By Maureen Cooper, Wooragee Landcare

The other morning I was suffering with very sore knees from lifting my Grandson, aged six, up to the monkey bars so he could copy his older brother and swing from bar to bar.  My knees are my weakest part so I was sitting in bed enjoying my cup of green tea and I started to think about tea bags, as one does.

I had become lazy over the years of living alone and mostly used tea bags instead of my lovely teapots.  Recently I purchased a mug from The Essential Utensil, a kitchen shop in Albury,  which has a metal lift out sieve to put your whole leaves in and a lid to help it brew.    The tea had a much rounder flavour because the natural oils are released from the whole leaves during the longer brewing time.  The tea in tea bags is really the dust and tiny fragments from the drying process of the whole leaves so you don’t have to brew it for very long.

I then looked at the composition of the tea bag material.  I knew that in the past they could contain bleach but with the discovery of oxygen bleaching the product was much better.  However I discovered that many of the teabags, particularly the pyramid ones, are made from nylon while some are made of viscose rayon, and others are made of thermoplastic, PVC or polypropylene which can leach plastic chemicals into your tea steeped through heated  plastic.

The other bad news is that paper tea bags may be just as bad, or worse, than the plastic ones because many of them are treated with epichlorohydrin to seal the edges.  This is a compound mainly used in the production of epoxy resins.  This compound is also used as a pesticide.  This rather turned me off any more tea bag tea.  Have I turned everyone off their morning cuppa?

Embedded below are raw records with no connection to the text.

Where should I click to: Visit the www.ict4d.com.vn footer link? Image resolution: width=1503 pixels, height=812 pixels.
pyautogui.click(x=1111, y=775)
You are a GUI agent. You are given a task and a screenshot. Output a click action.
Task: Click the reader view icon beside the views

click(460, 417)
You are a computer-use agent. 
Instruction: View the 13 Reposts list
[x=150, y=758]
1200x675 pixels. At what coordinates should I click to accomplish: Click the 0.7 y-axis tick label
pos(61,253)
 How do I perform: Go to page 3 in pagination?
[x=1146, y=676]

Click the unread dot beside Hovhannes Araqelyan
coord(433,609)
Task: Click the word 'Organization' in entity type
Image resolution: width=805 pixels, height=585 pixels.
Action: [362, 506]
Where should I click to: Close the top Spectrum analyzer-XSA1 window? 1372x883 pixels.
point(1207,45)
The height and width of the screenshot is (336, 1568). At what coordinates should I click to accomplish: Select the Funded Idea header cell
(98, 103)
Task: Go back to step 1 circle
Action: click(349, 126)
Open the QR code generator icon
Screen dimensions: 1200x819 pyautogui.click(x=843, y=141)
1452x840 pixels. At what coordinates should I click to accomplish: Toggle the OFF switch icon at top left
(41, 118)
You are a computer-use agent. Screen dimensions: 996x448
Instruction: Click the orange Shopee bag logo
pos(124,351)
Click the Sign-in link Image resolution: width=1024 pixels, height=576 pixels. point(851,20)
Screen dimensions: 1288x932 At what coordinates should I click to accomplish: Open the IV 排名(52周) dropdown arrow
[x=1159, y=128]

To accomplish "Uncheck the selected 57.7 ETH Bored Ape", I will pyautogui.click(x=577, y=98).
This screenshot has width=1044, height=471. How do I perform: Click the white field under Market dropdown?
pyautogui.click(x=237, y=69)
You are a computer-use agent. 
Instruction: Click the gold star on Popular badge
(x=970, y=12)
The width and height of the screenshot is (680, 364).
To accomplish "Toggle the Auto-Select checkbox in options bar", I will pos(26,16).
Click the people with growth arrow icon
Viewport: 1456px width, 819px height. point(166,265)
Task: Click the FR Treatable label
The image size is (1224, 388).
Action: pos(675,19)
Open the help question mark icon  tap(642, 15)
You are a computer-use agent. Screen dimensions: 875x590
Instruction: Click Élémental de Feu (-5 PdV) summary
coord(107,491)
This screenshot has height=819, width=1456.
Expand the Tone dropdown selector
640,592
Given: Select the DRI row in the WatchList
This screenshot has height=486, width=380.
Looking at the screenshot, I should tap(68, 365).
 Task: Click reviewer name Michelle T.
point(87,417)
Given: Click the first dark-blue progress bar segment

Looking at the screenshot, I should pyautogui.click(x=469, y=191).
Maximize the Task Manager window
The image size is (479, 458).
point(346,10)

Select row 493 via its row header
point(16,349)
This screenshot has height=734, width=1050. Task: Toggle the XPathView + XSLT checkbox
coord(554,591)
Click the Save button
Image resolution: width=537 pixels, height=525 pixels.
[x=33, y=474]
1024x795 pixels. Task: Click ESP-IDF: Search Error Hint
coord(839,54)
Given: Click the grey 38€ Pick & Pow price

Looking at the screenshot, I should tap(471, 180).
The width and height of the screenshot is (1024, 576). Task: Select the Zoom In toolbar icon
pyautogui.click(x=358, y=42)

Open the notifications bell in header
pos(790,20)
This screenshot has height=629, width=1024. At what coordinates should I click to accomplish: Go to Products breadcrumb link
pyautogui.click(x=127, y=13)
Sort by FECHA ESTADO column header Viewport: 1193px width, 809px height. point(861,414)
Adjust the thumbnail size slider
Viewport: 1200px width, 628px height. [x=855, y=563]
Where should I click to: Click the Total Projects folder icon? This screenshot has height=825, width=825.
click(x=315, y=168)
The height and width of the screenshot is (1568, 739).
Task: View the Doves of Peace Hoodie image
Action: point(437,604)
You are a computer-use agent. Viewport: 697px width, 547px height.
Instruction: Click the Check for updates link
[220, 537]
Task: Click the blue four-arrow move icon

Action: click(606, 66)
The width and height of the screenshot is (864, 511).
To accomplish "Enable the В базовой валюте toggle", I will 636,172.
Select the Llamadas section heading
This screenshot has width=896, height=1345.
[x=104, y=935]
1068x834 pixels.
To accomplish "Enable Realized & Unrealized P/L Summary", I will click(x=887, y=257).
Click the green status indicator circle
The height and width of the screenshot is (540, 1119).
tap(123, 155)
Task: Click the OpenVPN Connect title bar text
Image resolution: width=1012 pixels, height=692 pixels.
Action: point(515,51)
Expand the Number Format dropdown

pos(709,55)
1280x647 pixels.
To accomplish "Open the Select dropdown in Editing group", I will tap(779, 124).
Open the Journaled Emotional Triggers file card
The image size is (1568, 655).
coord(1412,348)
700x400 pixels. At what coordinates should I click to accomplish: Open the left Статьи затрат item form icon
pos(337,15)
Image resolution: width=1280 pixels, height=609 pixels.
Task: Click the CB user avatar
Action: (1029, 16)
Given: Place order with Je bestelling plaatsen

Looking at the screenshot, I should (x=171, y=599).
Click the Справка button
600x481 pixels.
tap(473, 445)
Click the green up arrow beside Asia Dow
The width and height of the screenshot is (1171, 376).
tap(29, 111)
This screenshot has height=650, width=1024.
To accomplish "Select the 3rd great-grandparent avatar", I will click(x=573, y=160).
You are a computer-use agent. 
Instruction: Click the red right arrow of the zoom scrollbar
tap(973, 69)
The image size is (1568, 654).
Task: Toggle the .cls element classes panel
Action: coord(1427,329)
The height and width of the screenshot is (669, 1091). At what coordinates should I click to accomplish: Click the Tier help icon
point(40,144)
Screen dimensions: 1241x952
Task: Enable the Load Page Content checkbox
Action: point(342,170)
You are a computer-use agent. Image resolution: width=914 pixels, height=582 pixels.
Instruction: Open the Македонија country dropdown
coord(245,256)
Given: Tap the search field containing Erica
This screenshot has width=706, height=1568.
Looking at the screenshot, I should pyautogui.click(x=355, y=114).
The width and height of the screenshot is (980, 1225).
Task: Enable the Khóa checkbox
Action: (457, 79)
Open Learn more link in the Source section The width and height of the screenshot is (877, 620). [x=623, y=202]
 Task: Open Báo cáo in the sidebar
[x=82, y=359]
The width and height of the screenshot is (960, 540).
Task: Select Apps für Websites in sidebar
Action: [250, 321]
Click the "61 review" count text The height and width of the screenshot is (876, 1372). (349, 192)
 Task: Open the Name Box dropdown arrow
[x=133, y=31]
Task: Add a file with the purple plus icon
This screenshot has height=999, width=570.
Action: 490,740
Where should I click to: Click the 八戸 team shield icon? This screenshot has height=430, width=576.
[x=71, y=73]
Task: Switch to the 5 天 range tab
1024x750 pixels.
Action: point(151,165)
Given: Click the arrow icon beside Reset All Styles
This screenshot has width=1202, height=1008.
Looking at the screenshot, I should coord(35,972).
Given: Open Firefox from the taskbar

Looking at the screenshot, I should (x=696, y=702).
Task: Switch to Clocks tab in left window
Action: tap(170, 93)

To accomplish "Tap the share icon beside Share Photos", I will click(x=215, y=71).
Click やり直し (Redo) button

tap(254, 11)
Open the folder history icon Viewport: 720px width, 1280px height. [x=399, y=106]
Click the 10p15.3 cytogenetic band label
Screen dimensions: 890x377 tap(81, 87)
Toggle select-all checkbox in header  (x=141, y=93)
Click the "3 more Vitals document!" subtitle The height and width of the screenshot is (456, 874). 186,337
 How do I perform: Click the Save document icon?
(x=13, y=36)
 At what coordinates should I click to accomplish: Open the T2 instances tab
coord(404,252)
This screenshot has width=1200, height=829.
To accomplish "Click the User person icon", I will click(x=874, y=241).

I have now decided to only buy whole leaf tea which guarantees no pesticide residues or tannic acid and is low in caffeine.  Australian Daintree Tea fits this bill but does not have green tea.  The economics also shows that high quality loose black or green tea is much cheaper than tea bags.  With tea bags you don’t pay for the quality of tea, you pay for the packaging and then you throw it all away.